What you need to do: Reproduce everything from the line containing "Task: Click the" down to the line containing "Looking at the screenshot, I should point(746,752).", including both of those lines, and leave the pictures out of your answer.

Exercise input:
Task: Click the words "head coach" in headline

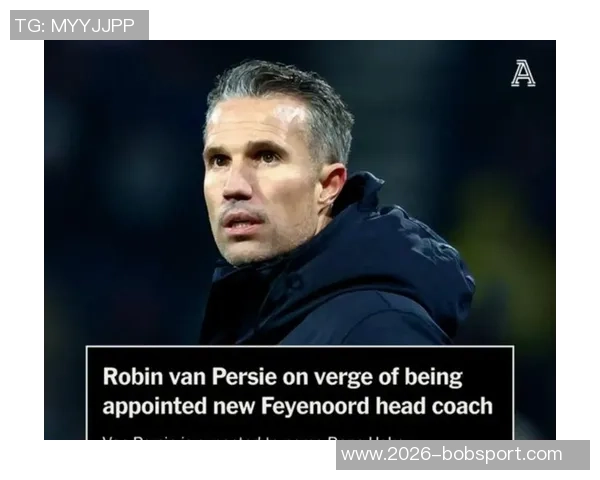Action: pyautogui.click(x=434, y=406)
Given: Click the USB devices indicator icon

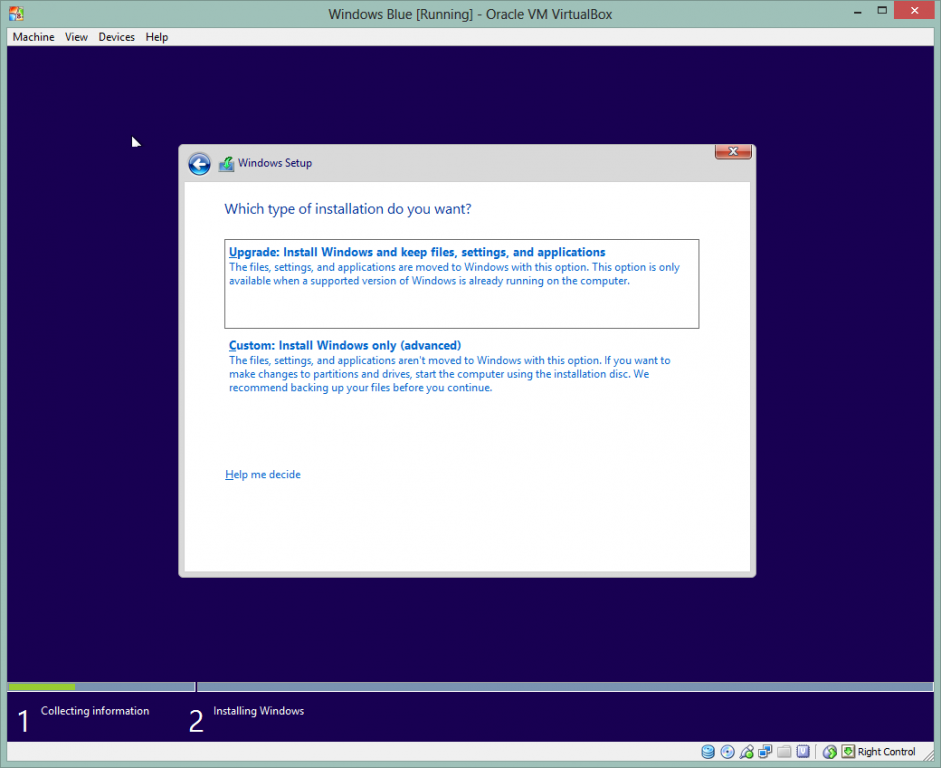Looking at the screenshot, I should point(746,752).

==

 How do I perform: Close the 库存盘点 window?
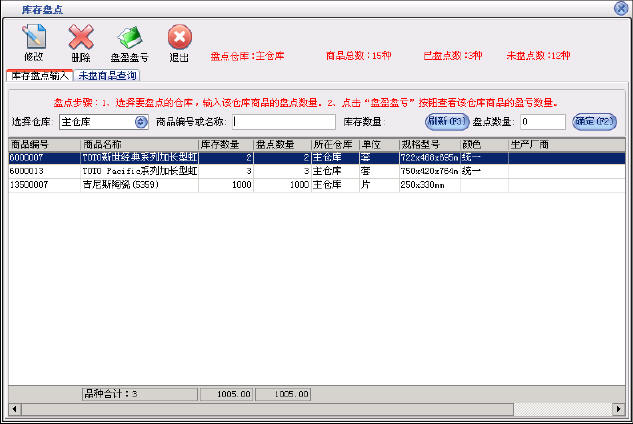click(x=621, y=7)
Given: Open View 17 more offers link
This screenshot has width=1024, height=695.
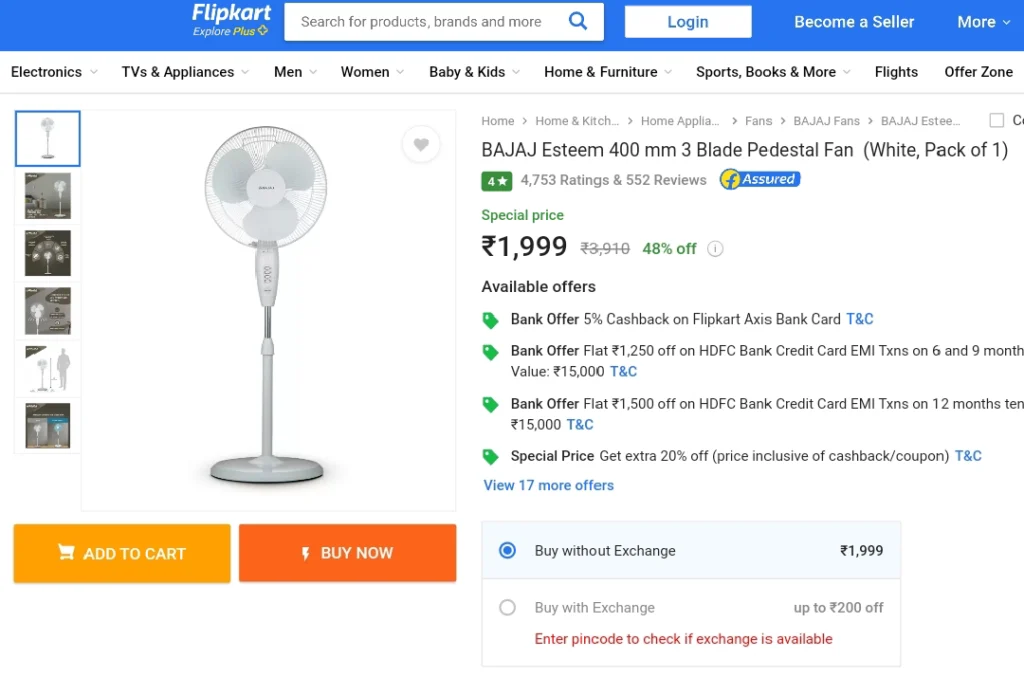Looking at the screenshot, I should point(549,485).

Reply:
Task: Click the words "head coach" in headline

Action: pyautogui.click(x=434, y=406)
Given: Click the USB devices indicator icon

Looking at the screenshot, I should point(746,752).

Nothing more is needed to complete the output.